# Joining the forces with tinnitus



## Cereal KiIIer (21 Apr 2009)

I'm 25yo and just finished my second degree (B.Sc. in geography (Université Laval) and B.Ed. in education (uOttawa)) and I'm thinking about becoming an officer.

The problem is that I have tinnitus (after a rock concert). My hearing if perfectly fine and I can hear over 20khz.

I would define it as a mild case but I don't want it to become worst.

If i joined the forces, I would have to wear earplugs everytime I'm near a gun or loud noises (engine noise would be ok I guess, I'm talking about explosives and such)

Is it unrealistic to think I could wear them when needed? 
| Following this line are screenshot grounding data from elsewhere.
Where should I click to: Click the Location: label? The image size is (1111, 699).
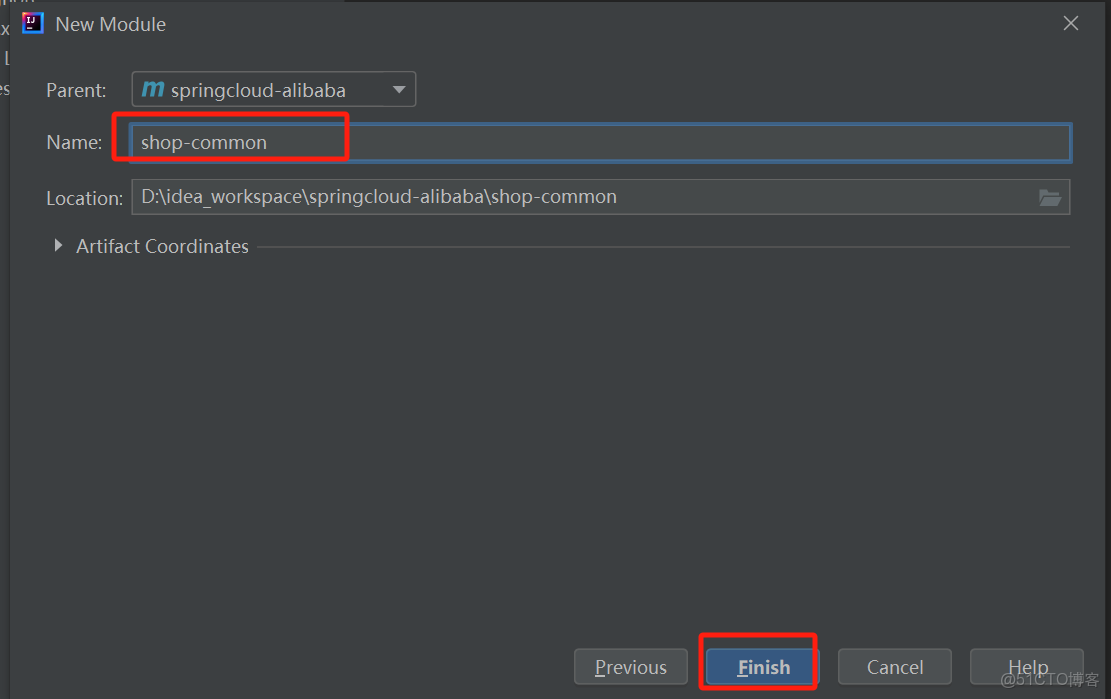coord(84,198)
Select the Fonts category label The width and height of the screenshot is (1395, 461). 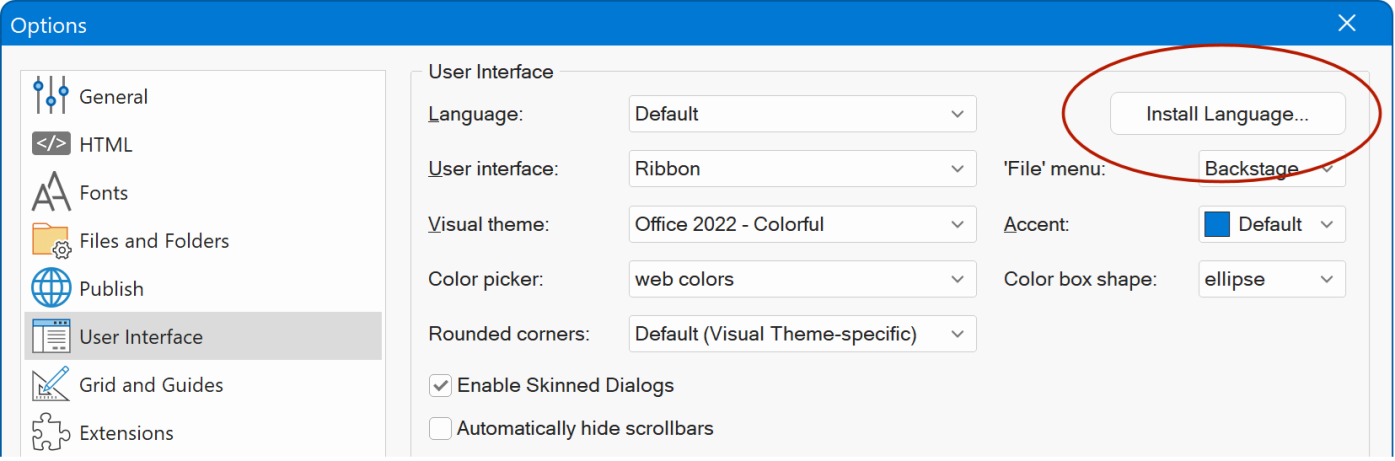pyautogui.click(x=104, y=193)
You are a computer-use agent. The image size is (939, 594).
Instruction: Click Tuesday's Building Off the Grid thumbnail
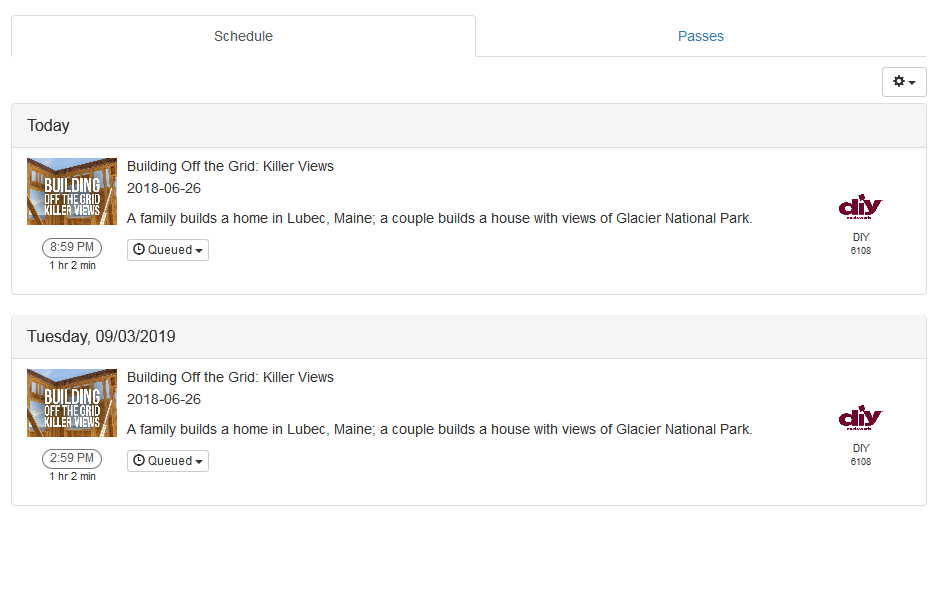[x=72, y=402]
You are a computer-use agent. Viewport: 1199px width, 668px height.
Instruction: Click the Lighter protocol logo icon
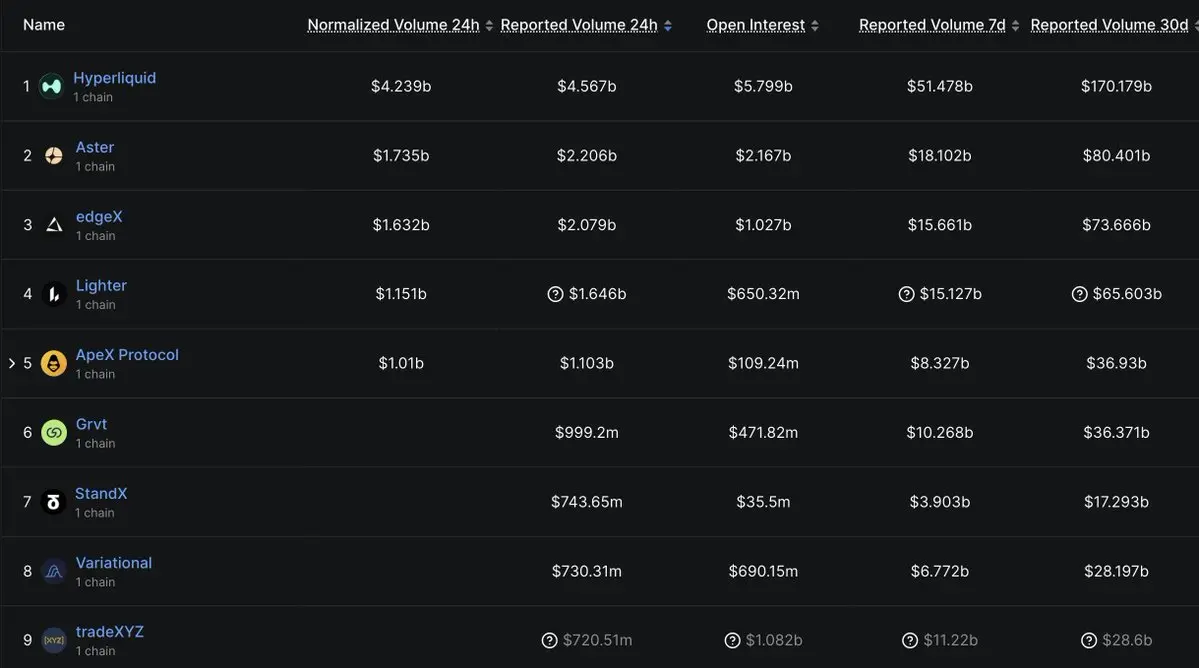click(54, 294)
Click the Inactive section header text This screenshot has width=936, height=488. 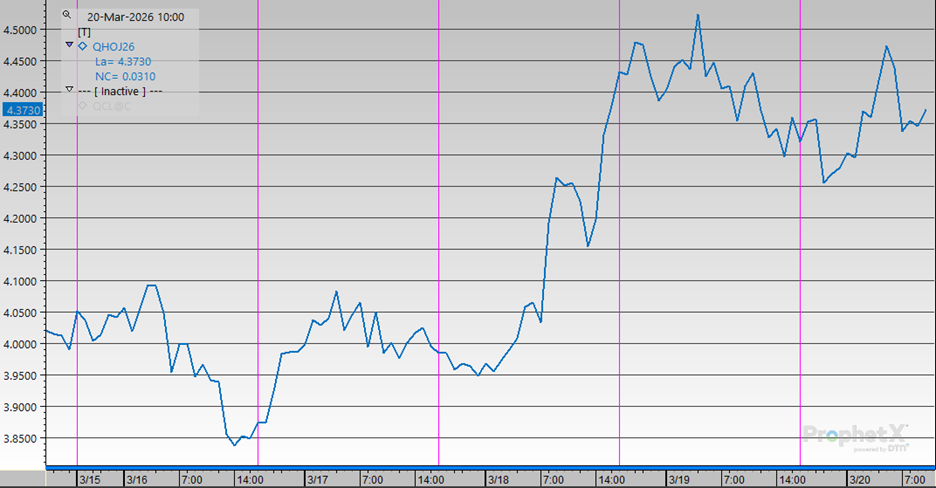click(120, 91)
p.s. I'm thinking about becoming a intelligence officer.


----------



## dangerboy (21 Apr 2009)

CF policy is that when you know you are going to be exposed to loud noise (ie Rifle Range) that you have hearing protection in, so there is no problem with you trying to protect your hearing.  The best bet is when you talk to the recruiter tell him about your hearing issues and they will tell you about any medical limitations.


----------



## George Wallace (21 Apr 2009)

Cereal KiIIer said:
			
		

> I'm 25yo and just finished my second degree (B.Sc. in geography (Université Laval) and B.Ed. in education (uOttawa)) and I'm thinking about becoming an officer.
> 
> The problem is that I have tinnitus (after a rock concert). My hearing if perfectly fine and I can hear over 20khz.
> 
> ...




You will always wear earplugs, earmuffs/Ear Defenders, or some other form of ear protection while on any Live Fire Range.  You will also be encouraged to wear ear protection in any location that is suseptible to loud noise; ie. a Flight Line.  The only place I have not noticed many using ear protection very often is in the Kitchens (Cooks have one of the Trades where hearing loss is very high.)


----------



## OldSolduer (21 Apr 2009)

I have tinnutus too, but I'm in so this point is useless.....


----------



## PuckChaser (21 Apr 2009)

I have a pair of Surefire ear plugs which block loud noises and allow fairly normal hearing. They are about 20 bucks a pair, but definately come in handy on the range, or working around noisy vehicles.


----------



## Cereal KiIIer (21 Apr 2009)

OldSolduer said:
			
		

> I have tinnutus too, but I'm in so this point is useless.....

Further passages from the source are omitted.